Inhibition of fumarate reductase in Leishmania major and L. donovani by chalcones

Abstract

Our previous studies have shown that chalcones exhibit potent antileishmanial and antimalarial activities in vitro and in vivo. Preliminary studies showed that these compounds destroyed the ultrastructure of Leishmania parasite mitochondria and inhibited the respiration and the activity of mitochondrial dehydrogenases of Leishmania parasites. The present study was designed to further investigate the mechanism of action of chalcones, focusing on the parasite respiratory chain. The data show that licochalcone A inhibited the activity of fumarate reductase (FRD) in the permeabilized Leishmania major promastigote and in the parasite mitochondria, and it also inhibited solubilized FRD and a purified FRD from L. donovani. Two other chalcones, 2,4-dimethoxy-4'-allyloxychalcone (24m4ac) and 2,4-dimethoxy-4'-butoxychalcone (24mbc), also exhibited inhibitory effects on the activity of solubilized FRD in L. major promastigotes.

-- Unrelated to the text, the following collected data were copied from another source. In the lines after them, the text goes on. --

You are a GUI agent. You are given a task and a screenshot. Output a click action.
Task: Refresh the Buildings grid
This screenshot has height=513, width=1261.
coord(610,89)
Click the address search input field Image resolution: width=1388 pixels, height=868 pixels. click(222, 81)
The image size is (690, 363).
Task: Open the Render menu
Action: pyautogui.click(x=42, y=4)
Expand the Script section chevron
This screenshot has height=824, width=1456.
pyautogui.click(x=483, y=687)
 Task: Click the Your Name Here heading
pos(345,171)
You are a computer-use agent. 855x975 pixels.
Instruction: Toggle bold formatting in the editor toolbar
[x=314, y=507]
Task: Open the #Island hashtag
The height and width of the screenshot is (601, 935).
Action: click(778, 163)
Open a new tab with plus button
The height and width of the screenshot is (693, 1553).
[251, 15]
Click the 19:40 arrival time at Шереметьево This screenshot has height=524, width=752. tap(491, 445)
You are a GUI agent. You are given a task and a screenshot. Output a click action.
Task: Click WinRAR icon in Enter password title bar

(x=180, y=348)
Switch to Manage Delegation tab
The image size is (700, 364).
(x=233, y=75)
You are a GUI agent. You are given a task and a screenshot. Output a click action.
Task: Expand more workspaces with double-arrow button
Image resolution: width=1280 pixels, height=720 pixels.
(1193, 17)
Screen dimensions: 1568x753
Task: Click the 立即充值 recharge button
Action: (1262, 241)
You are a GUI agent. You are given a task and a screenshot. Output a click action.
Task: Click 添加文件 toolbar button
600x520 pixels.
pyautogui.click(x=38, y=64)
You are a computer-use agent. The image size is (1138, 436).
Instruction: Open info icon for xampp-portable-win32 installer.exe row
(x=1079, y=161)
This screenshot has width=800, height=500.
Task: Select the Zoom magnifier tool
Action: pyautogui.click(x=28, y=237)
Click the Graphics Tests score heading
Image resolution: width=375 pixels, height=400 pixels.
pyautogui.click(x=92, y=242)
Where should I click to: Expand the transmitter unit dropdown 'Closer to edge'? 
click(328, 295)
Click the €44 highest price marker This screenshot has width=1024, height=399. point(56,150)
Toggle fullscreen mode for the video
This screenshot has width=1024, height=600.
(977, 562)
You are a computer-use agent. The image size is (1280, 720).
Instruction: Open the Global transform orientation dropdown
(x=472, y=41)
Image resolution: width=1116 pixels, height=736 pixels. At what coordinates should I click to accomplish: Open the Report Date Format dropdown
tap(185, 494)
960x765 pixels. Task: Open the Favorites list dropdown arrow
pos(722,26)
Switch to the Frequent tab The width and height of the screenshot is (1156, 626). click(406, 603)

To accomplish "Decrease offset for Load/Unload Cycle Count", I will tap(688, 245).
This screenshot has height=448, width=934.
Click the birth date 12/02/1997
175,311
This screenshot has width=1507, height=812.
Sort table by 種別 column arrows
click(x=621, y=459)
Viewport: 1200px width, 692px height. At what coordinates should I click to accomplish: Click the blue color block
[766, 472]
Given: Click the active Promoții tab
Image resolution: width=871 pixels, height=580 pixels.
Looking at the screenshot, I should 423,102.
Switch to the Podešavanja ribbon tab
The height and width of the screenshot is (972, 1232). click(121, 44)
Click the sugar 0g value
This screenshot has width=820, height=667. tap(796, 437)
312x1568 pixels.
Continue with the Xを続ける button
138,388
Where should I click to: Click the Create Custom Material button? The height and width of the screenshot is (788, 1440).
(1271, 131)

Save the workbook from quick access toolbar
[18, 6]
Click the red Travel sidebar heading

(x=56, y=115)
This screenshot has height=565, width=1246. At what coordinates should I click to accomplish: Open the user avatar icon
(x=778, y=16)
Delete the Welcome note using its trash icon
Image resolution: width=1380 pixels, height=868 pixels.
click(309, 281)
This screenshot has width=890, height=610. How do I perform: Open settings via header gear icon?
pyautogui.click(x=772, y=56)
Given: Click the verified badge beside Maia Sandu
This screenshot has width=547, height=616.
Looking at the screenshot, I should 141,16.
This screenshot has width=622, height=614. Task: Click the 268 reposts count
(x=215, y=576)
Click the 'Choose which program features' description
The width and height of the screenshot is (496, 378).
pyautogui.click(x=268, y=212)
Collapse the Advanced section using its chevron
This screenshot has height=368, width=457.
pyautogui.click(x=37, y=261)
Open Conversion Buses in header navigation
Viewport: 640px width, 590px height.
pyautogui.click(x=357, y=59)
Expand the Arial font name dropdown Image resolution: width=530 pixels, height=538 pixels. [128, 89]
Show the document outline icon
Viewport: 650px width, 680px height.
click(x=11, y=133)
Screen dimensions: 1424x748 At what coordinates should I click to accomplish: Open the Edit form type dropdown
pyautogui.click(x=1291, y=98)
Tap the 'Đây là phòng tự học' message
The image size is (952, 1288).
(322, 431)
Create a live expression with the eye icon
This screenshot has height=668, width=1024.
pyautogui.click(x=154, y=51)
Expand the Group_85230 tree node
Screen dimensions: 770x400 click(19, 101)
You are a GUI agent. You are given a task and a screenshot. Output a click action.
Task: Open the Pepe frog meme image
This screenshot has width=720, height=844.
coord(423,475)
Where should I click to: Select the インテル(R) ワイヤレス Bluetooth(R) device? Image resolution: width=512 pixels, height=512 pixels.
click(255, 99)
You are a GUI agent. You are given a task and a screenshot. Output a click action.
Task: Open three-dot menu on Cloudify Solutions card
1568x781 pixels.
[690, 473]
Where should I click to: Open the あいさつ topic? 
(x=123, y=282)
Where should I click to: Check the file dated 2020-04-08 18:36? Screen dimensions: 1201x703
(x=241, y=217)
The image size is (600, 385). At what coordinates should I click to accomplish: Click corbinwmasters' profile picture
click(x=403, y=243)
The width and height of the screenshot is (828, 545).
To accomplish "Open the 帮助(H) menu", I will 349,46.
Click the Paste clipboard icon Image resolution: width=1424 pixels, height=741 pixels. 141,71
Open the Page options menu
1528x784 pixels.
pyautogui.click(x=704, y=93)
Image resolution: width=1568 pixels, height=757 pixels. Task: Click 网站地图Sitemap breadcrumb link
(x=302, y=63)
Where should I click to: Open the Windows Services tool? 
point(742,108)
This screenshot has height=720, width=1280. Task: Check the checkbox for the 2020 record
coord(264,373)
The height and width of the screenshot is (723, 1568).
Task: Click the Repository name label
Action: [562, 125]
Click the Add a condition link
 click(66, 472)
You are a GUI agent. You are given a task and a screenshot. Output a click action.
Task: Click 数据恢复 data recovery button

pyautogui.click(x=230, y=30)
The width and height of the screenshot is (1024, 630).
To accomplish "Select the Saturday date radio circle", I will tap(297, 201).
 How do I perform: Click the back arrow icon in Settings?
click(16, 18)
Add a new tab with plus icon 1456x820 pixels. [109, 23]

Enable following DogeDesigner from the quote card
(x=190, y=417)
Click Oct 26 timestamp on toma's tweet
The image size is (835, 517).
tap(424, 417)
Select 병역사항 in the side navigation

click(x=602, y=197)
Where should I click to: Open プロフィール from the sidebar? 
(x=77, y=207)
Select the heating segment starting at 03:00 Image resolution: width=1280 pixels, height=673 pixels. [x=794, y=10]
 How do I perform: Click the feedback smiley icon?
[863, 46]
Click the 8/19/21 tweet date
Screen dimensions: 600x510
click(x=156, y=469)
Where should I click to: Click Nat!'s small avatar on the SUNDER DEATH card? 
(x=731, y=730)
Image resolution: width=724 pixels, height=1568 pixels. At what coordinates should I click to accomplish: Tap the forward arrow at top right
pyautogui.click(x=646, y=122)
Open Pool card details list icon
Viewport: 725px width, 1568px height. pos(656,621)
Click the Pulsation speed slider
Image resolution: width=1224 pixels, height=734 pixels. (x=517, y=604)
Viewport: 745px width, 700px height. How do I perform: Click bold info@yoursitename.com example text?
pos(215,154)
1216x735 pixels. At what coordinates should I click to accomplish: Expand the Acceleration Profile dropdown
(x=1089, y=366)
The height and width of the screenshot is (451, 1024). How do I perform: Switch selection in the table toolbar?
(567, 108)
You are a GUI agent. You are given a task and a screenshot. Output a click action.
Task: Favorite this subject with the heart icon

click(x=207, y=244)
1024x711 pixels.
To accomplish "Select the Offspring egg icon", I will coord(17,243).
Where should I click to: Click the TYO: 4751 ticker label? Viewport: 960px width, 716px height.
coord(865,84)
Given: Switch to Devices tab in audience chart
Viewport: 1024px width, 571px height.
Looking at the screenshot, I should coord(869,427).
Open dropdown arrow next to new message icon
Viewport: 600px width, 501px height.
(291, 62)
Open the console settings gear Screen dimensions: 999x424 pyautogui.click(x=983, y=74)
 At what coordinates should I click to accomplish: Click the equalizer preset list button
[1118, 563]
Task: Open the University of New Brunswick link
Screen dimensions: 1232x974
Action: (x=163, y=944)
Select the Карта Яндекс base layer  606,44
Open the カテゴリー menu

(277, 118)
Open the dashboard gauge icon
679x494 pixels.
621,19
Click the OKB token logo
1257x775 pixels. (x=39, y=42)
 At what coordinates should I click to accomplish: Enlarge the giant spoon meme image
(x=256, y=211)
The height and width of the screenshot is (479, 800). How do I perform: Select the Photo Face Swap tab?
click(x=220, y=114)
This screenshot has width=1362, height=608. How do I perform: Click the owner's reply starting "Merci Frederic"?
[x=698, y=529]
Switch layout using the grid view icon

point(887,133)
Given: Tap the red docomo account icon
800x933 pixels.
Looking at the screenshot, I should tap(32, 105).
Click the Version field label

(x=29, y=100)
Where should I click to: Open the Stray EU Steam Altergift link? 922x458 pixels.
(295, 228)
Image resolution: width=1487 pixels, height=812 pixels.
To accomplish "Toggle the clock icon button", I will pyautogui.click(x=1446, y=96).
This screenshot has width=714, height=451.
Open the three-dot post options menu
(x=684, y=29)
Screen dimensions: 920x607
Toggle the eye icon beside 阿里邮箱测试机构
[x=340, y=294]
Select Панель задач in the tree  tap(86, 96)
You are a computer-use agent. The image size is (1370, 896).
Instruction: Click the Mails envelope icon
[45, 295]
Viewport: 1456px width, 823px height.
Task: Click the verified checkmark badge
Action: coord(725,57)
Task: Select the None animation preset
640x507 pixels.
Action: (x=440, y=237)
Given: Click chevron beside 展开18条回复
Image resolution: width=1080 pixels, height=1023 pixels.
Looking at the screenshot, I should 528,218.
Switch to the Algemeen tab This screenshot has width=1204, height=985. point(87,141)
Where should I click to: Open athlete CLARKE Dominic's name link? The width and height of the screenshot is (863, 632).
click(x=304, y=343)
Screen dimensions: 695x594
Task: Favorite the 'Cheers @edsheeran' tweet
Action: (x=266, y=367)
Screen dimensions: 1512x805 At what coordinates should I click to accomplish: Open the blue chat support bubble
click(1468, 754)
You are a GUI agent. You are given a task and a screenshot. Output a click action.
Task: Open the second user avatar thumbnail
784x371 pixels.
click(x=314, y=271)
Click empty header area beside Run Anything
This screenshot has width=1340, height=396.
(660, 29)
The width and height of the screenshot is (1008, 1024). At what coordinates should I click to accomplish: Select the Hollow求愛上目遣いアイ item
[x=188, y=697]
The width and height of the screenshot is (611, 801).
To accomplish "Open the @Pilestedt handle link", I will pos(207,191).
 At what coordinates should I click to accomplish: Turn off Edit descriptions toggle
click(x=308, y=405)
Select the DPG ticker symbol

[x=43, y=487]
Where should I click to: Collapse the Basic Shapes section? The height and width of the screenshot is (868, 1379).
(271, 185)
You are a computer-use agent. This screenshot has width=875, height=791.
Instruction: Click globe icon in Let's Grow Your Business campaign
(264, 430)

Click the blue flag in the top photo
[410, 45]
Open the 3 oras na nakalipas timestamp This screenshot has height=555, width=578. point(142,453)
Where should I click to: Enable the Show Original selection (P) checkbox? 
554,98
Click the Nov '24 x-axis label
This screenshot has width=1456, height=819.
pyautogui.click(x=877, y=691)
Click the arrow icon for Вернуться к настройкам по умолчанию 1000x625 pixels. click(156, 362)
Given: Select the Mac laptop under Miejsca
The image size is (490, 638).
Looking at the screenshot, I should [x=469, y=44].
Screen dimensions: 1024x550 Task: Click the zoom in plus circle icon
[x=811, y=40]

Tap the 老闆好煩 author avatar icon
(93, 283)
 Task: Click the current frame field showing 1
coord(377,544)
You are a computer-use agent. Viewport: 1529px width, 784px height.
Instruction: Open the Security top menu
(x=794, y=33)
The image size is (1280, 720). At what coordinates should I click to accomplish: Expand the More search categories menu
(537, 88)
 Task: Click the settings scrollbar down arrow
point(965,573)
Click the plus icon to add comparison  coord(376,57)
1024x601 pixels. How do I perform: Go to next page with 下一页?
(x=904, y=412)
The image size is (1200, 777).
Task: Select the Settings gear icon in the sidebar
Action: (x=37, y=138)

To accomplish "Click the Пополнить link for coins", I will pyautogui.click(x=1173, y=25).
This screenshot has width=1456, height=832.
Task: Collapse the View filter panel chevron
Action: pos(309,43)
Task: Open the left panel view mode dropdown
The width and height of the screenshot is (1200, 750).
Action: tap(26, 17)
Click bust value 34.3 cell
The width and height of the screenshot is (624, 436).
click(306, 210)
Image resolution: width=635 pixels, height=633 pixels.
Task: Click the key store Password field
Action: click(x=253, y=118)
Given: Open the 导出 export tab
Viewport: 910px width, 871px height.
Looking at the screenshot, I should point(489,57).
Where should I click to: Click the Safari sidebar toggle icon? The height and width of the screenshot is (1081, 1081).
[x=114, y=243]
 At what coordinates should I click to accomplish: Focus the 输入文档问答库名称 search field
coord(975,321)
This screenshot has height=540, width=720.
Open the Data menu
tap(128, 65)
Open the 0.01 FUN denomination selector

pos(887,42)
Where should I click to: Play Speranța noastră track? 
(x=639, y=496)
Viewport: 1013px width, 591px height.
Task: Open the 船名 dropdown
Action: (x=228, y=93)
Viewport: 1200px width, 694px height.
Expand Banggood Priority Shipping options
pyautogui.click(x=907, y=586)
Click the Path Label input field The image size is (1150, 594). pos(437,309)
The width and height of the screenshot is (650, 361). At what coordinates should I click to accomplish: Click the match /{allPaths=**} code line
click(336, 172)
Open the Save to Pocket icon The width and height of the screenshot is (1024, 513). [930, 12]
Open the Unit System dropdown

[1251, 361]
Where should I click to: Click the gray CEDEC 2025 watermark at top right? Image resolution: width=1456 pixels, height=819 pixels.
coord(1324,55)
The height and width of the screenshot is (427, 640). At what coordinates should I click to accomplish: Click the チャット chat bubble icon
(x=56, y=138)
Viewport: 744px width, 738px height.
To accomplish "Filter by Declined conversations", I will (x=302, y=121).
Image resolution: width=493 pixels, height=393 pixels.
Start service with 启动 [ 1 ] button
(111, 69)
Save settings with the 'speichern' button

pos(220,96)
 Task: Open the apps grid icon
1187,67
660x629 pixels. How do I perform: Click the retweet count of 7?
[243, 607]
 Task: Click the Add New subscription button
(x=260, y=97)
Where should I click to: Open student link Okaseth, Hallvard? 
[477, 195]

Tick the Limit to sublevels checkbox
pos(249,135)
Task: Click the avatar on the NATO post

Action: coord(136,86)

Although licochalcone A inhibited the activities of succinate dehydrogenase (SDH), NADH dehydrogenase (NDH), and succinate- and NADH-cytochrome c reductases in the parasite mitochondria, the 50% inhibitory concentrations (IC(50)) of licochalcone A for these enzymes were at least 20 times higher than that for FRD. The IC(50) of licochalcone A for SDH and NDH in human peripheral blood mononuclear cells were at least 70 times higher than that for FRD. These findings indicate that FRD, one of the enzymes of the parasite respiratory chain, might be the specific target for the chalcones tested. Since FRD exists in the Leishmania parasite and does not exist in mammalian cells, it could be an excellent target for antiprotozoal drugs.

FIG. 1

Effects of licochalcone A on the activities of FRD and SDH in permeabilized L. major promastigotes. Assays were carried out as described in Materials and Methods. Data are means ± standard deviations from five different experiments.

FIG. 2

Effect of licochalcone A on the activity of FRD in the crude mitochondria of the parasite. Assays were carried out as described in Materials and Methods. Data are means ± standard deviations from five different experiments.

FIG. 3

Effects of 3-MPA alone, licochalcone A alone, and licochalcone A plus 3-MPA on the activity of FRD in the crude mitochondria of L. major promastigotes. The crude mitochondria were incubated with various chemicals at 28°C for 5 min. Data are means ± standard deviations from five different experiments.

FIG. 4

Effects of licochalcone A on the activities of SDH (A), NDH (B), SCC (C), and NCC (D) in the crude mitochondria of L. major promastigotes. Assays were carried out as described in Materials and Methods. Data are means ± standard deviations from five different experiments.

FIG. 5

Effects of licochalcone A on the activities of SDH (A) and NDH (B) in the crude mitochondria of PBMC. Assays were carried out as described in Materials and Methods. Data are means ± standard deviations from five different experiments.

FIG. 6

Effects of licochalcone A (A), 24m4ac (B), and 24m4bc (C) on the activity of soluble FRD in L. major promastigotes. Assays were carried out as described in Materials and Methods. Data are means ± standard deviations from six different experiments.

FIG. 7

Effect of licochalcone A on the activity of purified FRD in L. donovani promastigotes. Assays were carried out as described in Materials and Methods. Data are means ± standard deviations from six different experiments.